More tasteful than a theme park and less dread than the dread citadel, Dalaran is... Dalaran. I kid, of course; really I can barely begin to describe the extent of Dalaran's wonders. The floating magical city is a clear foil to Naxxramas in WoW-space, and it is as delightful as Naxx is evil. I am also pretty convinced that it is made out of candy. This would explain why people are eating the city, creating holes to Crystalsong Forest below.


Arabian Nights meets high fructose corn syrup.


This fountain is brought to you by tears from Dalaran mage qq.

Dalaran is so nice that you won't even mind the blatant mage favoritism. The central inn is totally swank, with a lower level dominated by a spacious bar and luxurious accommodations upstairs. When you step outside you see cobblestone streets lined with well-groomed shrubberies and lampposts that you can actually turn on and off. In addition to the standard general goods vendors and white weapon-hawking repair dudes, Dalaran hosts a plethora of novelty shops and stands, including a mechanical toy shop, a non-combat pet supplies store, a relics vendor, and a treant named Applebough who will sell you fruit.


Omg wtb!!!!


I'll take the Mana Tide, plz.

Also new is the tabard vendor in the visitor's center, yet another win by the bag-space activists who brought us summoned mounts and disposable [Riding Crop]s. You can purchase any tabard you have the rep for, although there's no currency exchange market in sight, so you'd better have your apexis shards and glowcaps on hand. You can also necro any non-purchasable tabard that you might have destroyed for good reason, such as the [Green Trophy Tabard of the Illidari], which I prefer to call the Ugliest Item in the Game.

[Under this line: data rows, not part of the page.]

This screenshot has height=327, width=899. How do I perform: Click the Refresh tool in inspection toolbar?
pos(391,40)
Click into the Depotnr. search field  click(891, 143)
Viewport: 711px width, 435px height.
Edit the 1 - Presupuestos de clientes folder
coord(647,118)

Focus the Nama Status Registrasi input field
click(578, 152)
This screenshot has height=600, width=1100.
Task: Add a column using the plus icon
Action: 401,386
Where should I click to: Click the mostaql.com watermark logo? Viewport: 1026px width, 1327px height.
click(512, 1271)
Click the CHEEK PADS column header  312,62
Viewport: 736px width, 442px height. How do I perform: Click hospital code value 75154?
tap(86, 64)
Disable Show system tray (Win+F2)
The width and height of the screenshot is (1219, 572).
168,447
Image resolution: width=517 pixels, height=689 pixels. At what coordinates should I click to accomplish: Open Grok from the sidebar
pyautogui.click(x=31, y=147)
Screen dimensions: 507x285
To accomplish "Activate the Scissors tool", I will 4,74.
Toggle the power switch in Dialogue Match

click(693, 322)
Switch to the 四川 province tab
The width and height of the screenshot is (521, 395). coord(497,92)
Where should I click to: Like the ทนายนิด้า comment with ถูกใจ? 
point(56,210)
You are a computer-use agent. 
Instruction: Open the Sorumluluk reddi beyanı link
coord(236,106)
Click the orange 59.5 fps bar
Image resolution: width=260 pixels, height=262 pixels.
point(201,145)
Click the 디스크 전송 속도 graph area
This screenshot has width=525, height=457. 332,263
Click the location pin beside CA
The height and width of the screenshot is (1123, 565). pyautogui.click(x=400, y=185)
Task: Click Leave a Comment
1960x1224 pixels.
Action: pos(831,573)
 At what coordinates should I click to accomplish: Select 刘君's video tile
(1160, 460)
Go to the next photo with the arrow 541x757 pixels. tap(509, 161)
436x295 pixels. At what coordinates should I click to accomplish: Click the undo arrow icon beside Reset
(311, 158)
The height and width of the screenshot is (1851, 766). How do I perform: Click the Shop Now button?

The Illidari tabard is why Illidan wears a blindfold.

The shady sewers below Dalaran must be this century's most inspired innovation in urban planning. The pipe walkways are paved with foul sewage and lead to the city's rodent-infested haven for — you guessed it — arena! That's right, no longer must arena gladiators tread on the toes of WoW's first-class citizens; they can now be safely quarantined in this lower level where they have an arena battlemaster, a season gear vendor, and even their very own scrubby inn. Man Blizz, just segregate the trade channel too and we are g2g!!


Dalaran sewers: where the vermin thrive.

Between the flight master at Krasus Landing, the teleporting elevators, the sewers, the portals, and the barbershop floor, there is certainly no shortage of ways to get out of Dalaran. The Silver Enclave feels deserted and is actually kind of a vanishing point, probably because right now it is little more than a lineup of portals to not-Dalaran. There's nothing particularly Alliance about this Alliance quarter, especially now that they have replaced battlemaster NPCs with more advanced mage technology: queueing for battlegrounds is now a click of a portal away.


Creating unemployment for battlemasters everywhere.

The migration to this new impersonal, automated system is great for actually being able to queue, and certainly an improved iteration from the discarded pedestal idea of 2.4, but you gotta admit that half the fun of queuing for Warsong was an excuse to talk to sexy war-worn Lylandor with the long shadowsong amethyst locks. Hopefully they'll populate the enclave with some NPCs to make the area less of a giant EXIT sign.

Finally, there's this mysterious instance that Galli and I aren't old enough to enter yet.


Open sesame bagel restores 13200 health over 30 secs.

Clearly there's more to Dalaran than can be seen with the naked eye. I can't wait to find out what delectable mage secrets lie behind those shiny doors. (Food table recipe???)